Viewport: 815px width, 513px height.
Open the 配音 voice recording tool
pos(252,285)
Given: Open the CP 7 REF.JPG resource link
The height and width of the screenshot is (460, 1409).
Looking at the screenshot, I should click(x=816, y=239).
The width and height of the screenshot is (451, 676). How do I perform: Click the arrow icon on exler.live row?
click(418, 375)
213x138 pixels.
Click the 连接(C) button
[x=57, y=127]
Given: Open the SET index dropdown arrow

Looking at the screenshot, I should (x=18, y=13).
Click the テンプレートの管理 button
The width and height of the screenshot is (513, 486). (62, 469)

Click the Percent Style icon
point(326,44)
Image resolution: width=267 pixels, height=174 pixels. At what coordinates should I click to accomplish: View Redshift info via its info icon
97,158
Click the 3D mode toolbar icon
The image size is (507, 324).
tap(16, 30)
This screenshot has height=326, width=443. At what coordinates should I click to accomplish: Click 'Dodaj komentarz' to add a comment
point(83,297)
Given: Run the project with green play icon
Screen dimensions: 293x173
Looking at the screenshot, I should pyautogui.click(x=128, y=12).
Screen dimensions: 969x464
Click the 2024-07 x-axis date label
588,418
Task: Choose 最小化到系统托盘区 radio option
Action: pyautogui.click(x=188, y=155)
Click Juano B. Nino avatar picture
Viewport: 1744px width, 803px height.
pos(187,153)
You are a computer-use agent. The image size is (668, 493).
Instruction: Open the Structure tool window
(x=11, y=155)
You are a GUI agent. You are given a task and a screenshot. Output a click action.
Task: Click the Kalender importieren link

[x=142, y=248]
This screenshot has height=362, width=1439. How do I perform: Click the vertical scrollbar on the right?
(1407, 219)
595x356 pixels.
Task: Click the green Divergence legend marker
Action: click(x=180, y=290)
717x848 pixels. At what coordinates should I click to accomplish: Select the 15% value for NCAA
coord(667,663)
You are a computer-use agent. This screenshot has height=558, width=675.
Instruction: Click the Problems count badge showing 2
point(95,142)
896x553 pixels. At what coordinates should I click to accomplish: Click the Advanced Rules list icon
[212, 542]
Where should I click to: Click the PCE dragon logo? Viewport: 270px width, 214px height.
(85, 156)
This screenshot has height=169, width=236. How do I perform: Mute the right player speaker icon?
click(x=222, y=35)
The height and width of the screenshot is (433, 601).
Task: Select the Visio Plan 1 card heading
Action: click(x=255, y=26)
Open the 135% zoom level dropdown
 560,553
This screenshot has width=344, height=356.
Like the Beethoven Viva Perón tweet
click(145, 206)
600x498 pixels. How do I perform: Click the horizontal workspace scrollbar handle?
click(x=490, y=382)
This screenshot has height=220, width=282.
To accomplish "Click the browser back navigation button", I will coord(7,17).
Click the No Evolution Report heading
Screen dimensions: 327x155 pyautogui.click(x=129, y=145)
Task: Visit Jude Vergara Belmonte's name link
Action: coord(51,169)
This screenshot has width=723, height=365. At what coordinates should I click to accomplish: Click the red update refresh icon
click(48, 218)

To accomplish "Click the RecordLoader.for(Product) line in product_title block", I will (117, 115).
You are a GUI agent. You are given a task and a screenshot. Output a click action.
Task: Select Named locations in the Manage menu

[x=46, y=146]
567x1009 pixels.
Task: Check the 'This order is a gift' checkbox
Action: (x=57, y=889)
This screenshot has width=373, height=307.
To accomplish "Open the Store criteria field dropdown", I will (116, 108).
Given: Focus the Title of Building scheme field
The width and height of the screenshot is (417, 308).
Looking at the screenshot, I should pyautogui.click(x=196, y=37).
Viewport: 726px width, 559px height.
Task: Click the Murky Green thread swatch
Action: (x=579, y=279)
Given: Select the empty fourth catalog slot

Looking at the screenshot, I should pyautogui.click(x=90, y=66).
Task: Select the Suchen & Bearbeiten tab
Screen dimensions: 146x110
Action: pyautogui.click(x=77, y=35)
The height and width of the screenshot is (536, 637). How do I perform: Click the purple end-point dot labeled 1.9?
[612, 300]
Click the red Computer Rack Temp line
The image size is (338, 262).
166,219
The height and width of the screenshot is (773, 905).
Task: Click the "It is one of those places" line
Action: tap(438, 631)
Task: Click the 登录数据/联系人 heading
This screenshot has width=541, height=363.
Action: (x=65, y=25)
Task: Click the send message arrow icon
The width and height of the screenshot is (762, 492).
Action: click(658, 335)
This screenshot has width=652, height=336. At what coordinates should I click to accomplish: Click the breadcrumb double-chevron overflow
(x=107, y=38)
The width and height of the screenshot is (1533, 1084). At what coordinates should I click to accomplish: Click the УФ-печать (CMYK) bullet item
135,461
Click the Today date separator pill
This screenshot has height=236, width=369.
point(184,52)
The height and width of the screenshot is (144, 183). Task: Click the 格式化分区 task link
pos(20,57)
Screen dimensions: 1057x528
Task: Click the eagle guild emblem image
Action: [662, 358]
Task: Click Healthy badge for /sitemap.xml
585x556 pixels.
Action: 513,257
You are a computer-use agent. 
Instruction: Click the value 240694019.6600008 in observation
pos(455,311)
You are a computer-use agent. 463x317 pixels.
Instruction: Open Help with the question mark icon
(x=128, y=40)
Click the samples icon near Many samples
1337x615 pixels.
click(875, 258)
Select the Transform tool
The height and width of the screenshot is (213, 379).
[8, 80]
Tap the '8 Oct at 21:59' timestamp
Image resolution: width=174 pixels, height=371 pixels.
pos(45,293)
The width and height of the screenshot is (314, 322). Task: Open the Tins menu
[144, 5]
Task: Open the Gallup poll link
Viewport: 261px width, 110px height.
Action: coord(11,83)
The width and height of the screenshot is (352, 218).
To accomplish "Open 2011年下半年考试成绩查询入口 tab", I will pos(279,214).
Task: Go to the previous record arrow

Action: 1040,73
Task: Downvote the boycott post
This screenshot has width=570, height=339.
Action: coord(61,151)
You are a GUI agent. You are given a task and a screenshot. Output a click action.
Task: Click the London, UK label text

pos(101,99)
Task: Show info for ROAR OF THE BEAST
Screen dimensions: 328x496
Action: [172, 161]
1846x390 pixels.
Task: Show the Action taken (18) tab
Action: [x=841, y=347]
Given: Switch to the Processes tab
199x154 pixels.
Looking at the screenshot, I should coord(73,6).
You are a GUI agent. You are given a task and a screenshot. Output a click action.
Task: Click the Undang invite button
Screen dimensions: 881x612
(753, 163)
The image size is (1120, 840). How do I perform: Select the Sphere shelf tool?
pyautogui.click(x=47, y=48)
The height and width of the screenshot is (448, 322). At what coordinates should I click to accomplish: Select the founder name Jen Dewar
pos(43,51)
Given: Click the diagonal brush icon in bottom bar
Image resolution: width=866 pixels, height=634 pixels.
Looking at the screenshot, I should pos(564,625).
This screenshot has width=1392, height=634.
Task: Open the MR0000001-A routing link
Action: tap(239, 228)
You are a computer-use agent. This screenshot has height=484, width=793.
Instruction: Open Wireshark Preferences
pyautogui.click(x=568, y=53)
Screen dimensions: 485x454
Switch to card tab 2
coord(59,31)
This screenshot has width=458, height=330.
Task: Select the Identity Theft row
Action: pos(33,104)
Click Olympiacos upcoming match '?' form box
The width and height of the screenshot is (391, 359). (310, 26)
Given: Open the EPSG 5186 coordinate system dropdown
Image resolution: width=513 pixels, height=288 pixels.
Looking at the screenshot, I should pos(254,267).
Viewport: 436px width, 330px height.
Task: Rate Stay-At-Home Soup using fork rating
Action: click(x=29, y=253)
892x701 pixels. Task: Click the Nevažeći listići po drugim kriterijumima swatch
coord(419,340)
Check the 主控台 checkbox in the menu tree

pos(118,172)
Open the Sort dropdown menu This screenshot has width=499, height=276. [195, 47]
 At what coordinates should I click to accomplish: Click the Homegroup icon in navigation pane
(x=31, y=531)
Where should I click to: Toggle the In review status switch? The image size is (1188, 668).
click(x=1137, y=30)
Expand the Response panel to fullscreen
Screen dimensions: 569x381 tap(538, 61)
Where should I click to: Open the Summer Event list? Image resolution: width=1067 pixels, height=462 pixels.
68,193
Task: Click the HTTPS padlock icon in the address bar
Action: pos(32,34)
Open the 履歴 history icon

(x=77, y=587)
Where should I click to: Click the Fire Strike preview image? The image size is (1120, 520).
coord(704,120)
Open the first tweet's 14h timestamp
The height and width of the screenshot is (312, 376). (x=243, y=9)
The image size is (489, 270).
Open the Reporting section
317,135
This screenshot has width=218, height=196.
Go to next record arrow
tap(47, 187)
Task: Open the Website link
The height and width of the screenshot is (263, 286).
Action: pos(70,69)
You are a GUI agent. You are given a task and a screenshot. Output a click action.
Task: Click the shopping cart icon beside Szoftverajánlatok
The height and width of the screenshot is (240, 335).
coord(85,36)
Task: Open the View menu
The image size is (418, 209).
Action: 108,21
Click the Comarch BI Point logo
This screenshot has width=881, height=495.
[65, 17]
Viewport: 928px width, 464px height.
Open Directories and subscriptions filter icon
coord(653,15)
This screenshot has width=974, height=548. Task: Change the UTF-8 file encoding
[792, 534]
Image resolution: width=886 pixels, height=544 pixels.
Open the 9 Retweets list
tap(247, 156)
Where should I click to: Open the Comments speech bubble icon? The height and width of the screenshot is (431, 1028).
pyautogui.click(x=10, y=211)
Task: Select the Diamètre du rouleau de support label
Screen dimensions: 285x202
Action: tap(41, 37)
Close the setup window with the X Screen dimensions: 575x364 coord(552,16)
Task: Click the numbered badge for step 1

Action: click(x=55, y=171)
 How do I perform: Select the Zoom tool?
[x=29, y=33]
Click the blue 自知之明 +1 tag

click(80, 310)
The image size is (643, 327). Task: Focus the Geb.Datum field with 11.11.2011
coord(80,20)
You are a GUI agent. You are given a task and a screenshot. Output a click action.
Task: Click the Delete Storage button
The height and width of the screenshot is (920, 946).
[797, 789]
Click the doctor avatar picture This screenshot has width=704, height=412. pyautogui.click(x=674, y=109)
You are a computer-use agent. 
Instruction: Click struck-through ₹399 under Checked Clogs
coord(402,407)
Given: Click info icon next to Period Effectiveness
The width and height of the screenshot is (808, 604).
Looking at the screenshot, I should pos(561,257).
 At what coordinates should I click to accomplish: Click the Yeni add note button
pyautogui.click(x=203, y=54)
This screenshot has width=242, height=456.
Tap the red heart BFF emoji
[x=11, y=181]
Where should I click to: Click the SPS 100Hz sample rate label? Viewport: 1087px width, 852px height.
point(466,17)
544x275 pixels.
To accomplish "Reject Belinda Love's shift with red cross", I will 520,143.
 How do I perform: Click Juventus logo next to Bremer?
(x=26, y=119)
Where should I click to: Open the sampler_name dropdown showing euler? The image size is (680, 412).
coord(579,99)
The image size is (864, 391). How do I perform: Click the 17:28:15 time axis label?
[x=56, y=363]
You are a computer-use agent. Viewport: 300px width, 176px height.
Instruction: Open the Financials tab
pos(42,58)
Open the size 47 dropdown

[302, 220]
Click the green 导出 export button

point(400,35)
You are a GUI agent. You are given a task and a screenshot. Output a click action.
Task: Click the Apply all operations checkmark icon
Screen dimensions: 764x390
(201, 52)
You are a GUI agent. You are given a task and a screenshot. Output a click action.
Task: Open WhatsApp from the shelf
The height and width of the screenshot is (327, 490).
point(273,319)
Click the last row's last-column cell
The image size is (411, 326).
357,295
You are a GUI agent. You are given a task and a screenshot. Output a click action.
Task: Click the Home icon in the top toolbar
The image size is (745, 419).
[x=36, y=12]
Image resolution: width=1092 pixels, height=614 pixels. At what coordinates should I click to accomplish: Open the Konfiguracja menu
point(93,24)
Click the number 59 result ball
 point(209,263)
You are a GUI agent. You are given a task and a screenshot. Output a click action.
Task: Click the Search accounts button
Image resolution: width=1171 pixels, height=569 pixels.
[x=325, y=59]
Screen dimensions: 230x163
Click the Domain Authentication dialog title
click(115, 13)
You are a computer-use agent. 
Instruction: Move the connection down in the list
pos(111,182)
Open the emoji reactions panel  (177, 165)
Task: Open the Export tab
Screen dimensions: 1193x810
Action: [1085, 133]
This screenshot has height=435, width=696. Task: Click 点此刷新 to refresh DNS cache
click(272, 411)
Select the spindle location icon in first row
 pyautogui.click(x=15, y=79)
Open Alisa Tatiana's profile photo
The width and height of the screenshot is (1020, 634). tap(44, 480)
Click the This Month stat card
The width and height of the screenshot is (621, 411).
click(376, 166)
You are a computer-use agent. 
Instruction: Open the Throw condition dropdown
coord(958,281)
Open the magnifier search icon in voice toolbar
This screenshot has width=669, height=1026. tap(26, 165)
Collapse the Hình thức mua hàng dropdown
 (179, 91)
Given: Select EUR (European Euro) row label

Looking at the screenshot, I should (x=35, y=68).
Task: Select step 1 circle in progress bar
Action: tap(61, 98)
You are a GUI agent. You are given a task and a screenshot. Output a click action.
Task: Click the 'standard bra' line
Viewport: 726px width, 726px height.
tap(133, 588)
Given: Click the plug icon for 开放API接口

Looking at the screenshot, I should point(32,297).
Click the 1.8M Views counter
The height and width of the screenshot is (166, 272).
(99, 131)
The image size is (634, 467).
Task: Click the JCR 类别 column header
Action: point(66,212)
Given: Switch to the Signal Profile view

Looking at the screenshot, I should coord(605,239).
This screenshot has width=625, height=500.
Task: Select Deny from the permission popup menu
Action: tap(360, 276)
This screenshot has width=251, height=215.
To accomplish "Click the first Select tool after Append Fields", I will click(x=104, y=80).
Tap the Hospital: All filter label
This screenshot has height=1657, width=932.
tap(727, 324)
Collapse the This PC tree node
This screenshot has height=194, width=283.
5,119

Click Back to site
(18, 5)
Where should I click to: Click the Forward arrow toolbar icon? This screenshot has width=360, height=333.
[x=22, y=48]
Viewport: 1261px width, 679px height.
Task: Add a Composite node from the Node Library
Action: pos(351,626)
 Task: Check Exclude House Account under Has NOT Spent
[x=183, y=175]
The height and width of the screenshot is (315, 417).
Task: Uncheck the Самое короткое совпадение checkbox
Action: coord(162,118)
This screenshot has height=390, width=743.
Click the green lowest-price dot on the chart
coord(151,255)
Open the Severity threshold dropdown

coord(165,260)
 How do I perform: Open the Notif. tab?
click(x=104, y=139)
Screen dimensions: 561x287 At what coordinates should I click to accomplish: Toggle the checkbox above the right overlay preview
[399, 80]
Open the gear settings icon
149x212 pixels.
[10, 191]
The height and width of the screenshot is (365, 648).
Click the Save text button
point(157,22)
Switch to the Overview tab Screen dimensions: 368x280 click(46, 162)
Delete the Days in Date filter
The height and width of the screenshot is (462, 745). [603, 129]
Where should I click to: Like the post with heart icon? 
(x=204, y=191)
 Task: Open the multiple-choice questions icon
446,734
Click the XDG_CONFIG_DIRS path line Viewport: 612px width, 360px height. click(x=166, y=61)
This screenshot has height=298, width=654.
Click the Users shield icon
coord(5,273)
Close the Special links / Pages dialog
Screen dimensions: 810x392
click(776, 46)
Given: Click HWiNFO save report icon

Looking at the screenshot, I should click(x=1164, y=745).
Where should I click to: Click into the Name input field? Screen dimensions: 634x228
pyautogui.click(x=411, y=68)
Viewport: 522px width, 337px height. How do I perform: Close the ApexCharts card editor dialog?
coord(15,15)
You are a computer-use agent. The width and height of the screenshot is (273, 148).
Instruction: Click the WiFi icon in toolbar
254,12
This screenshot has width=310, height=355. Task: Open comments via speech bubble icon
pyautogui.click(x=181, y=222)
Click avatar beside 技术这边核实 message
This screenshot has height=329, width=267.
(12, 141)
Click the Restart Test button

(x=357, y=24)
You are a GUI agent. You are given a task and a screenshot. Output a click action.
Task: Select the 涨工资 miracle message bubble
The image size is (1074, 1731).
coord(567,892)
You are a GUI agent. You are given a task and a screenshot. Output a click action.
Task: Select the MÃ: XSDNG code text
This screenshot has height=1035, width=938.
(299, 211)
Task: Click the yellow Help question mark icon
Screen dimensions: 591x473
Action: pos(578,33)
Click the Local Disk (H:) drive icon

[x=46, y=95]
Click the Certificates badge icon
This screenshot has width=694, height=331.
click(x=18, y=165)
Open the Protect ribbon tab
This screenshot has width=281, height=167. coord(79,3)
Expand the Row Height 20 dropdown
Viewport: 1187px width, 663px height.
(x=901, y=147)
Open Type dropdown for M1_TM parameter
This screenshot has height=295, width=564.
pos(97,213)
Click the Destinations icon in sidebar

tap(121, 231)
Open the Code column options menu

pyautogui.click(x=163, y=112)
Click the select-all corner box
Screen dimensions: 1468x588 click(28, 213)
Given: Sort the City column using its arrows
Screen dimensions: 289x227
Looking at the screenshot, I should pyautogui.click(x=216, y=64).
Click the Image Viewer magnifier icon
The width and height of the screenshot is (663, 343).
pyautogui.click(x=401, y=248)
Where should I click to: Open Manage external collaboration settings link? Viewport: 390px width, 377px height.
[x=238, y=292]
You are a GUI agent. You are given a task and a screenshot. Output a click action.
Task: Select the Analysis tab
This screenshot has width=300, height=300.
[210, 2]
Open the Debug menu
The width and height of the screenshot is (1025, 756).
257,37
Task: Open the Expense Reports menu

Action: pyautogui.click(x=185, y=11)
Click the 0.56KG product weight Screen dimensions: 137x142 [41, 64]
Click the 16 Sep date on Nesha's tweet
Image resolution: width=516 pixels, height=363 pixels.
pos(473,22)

+++

DIRECTIONS:
Using the entries above, copy out all lines that contain the string "will".

RESPONSE BELOW:
To accomplish "Click the browser back navigation button", I will coord(7,17).
To accomplish "Click the RecordLoader.for(Product) line in product_title block", I will (117, 115).
To accomplish "Open the Store criteria field dropdown", I will (116, 108).
To accomplish "Open 2011年下半年考试成绩查询入口 tab", I will pos(279,214).
To accomplish "Reject Belinda Love's shift with red cross", I will 520,143.
To accomplish "Click the first Select tool after Append Fields", I will click(x=104, y=80).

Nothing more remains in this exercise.